いつか必ず来るであろうコロナの第2波への対策に万全を期するならば、予防的検査で1日当たり2万件のPCR検査を試行すべきである。また、コロナ第2波が米国並みの感染力を持つようになったとしたならば、1日当たり2万件の検査で間に合うのか、早急にシミュレーションをする必要がある。
◆一刻の猶予も許されない状況が迫っている
4月以降、PCR検査が遅々として進まなかったが、何人かの専門家が問題点を指摘していた。私が知る限り以下の四つが挙げられる。
① 厚労省傘下の国立感染研究所がPCR検査データの独占化を謀(はか)り、市中でのPCR検査を阻止した
② 国立感染研究所は感染症の治療薬・検査キットの開発ならびに承認の両方の権限を持つ。このため自身の利益にならない海外の検査キットの使用を承認しなかった
③ 当初設定された「5度以上、4日間の発熱」というPCR検査受検のための待機ルールが、医療崩壊を恐れる厚労省・医師会などの抵抗で長い間、実質的に解除されなかった
④ 4月上旬からは保健所以外の一般の検査場所の増加を図ったが、一部の医師を除き医師会はPCR検査の受託に消極的だった。また大学病院などには検査キットがあったものの、厚労省・文科省の省庁間の軋轢(あつれき)などから協力体制が築けなかった
残念ながら、私はこれらの事実関係を知りうる立場にはない。しかしいまだに1日当たり2万件のPCR検査が達成されていないことを考えると、複数の問題点の存在が疑われる。
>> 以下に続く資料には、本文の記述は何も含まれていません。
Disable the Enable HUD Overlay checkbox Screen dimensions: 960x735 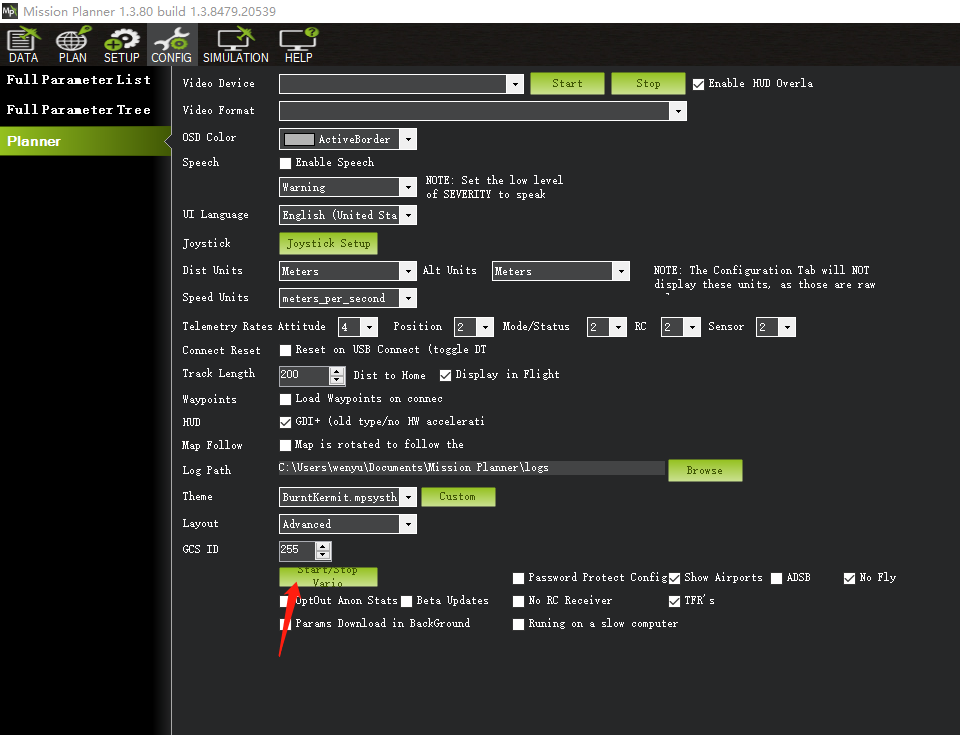pyautogui.click(x=697, y=83)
現在、東京都のPCR検査可能件数は3千件程度であると聞く。もしこれが本当ならば、東京都の感染者数が200人を超えるときには、検査能力不足が現実化する。政府・厚労省はPCR検査の能力不足に陥った原因を分析し、早急に解決策を講じなければならない。一刻の猶予も許されない状況がすぐそこに迫ってきている。
◆政治家の多くは「利権と選挙」ばかりが関心事
日本政府のコロナ対策の重大な欠陥は、「責任者・責任部署の不明確さ」とともに「方針の不明確さ」にも表れてくる。「未曽有・未経験の危機だからこそ、誰も明確な方針が打ち出せない」といったコメントも耳にする。それも一面の真理であろう。しかし政治家・リーダーには、こうした未曽有の危機に対処できるだけの力量が要求される。真に国家や国民のことを考えるならば、政治家・リーダーは以下の観点に立って行動するべきであると私は考えている。
① 常に最悪の状態を想定しそれを避ける方法を優先する
② 科学的データを駆使し、いくつかのシナリオを作る。状況は常に変化しており、情報の更新とシナリオの再構築を定期的に行う
③ 上記のシナリオに基づき最善の方針を策定する。この方針は常に国民に開示し、国民の理解獲得に努力する
私は日常生活や執筆活動において常にこうした姿勢を貫いてきたつもりである。自分のアイデンティティーの源である日本ならびに日本人について、辛口のコメントを多くしてきているのもこうした理由からである。「ニュース屋台村」でも、日本の最悪の未来を避けるため、たびたび厳しい意見を述べた。私は予想屋でも占い師でもない。私の悲観的な見方が実現しないことを望んでいる。ところが、コロナ禍に対する日本政府の対応は、私が信じる基本姿勢と全くかけ離れている。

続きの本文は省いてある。